- Born: August 1, 1926 New York City
- Died: February 12, 2019 (aged 92)
- Other name: Rose Hamparian
- Occupation: Dancer

= Nevarte Hamparian =

American dancer (1926–2019)

Nevarte Hamparian (August 1, 1926 – February 12, 2019) was an American dancer, called the "matron saint" of Armenian folk dance in the United States.

== Early life ==
Nevarte "Rose" Der Manuelian was born in New York City, the daughter of Armenian immigrants Nazar Der Manuelian and Zarouhi Avakian. She attended the High School of Music and Art, and studied dance at the School of American Ballet, with Muriel Stuart and Vincenzo Celli.

== Career ==
In 1942, Hamparian was a young dancer in a production of Aida at the Metropolitan Opera. She joined the USO in 1946, and toured the United States with Russian dancers, performing at military hospitals and bases.

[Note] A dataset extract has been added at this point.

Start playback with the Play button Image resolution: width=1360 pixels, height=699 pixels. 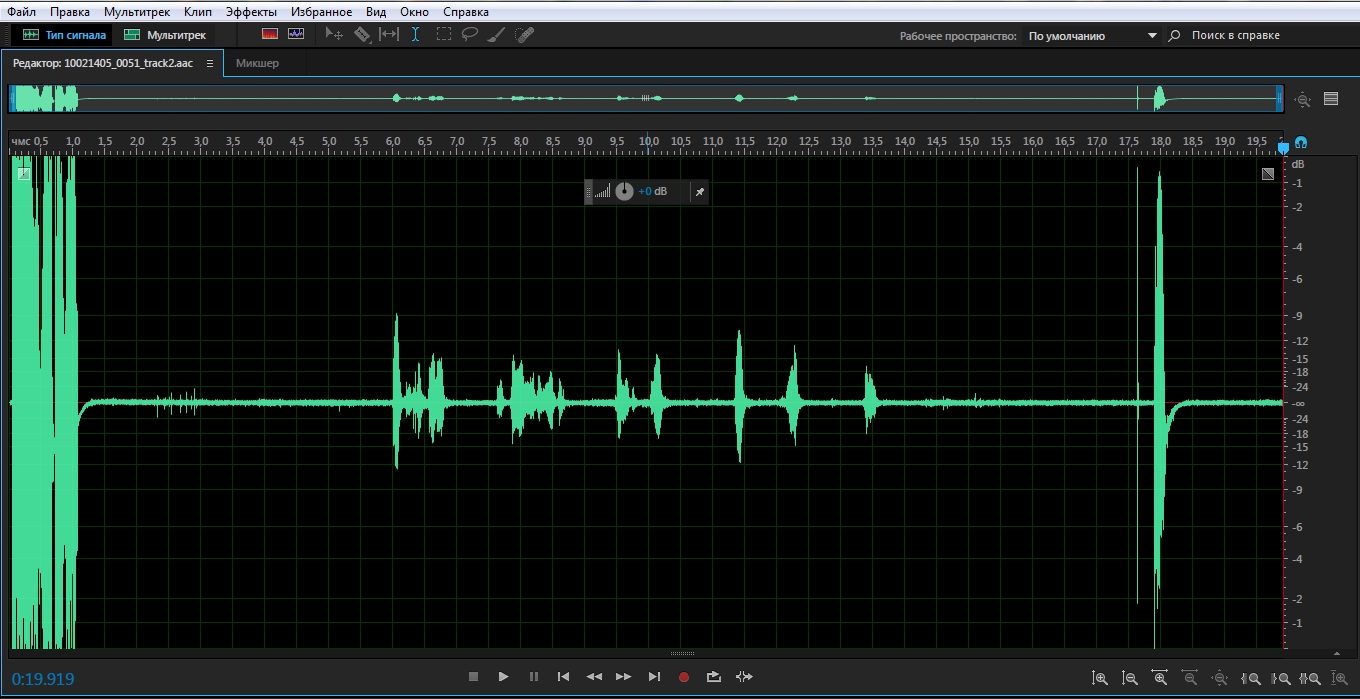click(503, 677)

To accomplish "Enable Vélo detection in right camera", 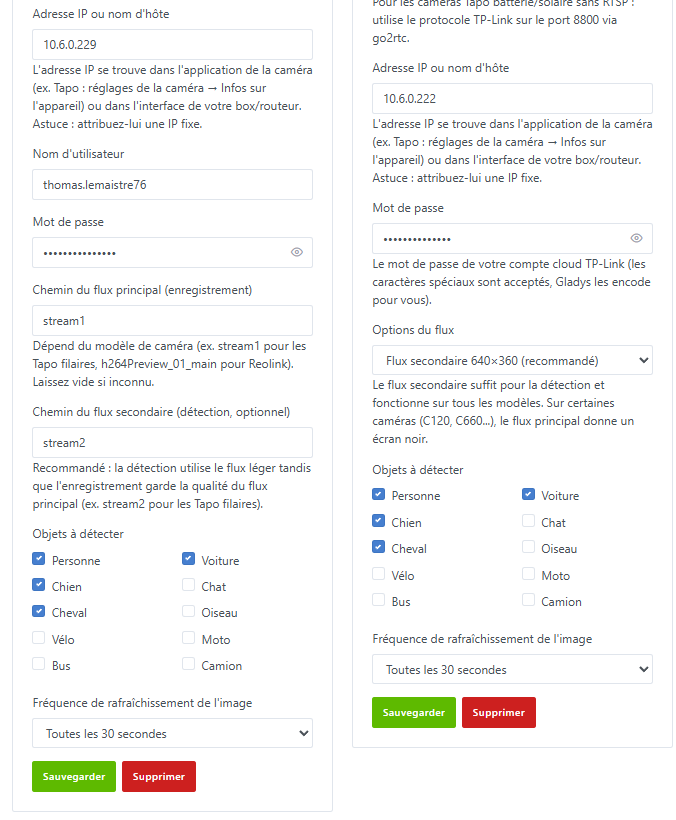I will [379, 574].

Hamparian founded and directed the Nayiri Dance Group of New York in 1963, which specialized in Armenian folk dances, but also performed original works by Hamparian. Her children were members of the group, as was her sister-in-law, Alice Aghavni Kasbarian. The group performed at the World's Fair in New York in 1964 and 1965; later they also performed at Carnegie Hall, the Democratic National Convention, and the American Bicentennial festival at Rockefeller Center. She was a member of the Armenian Folk Dance Society of New York.

In 2010 she was honored with a festive luncheon at St. Illuminator's Armenian Cathedral in New York.

== Personal life ==
Nevarte Manuelian married artist and educator Nishan Hamparian. They had three children, Aram, Anahid and Vartan. She died in 2019, aged 92 years. Her grave is at Woodlawn Cemetery in the Bronx. Aram Suren Hamparian was her nephew.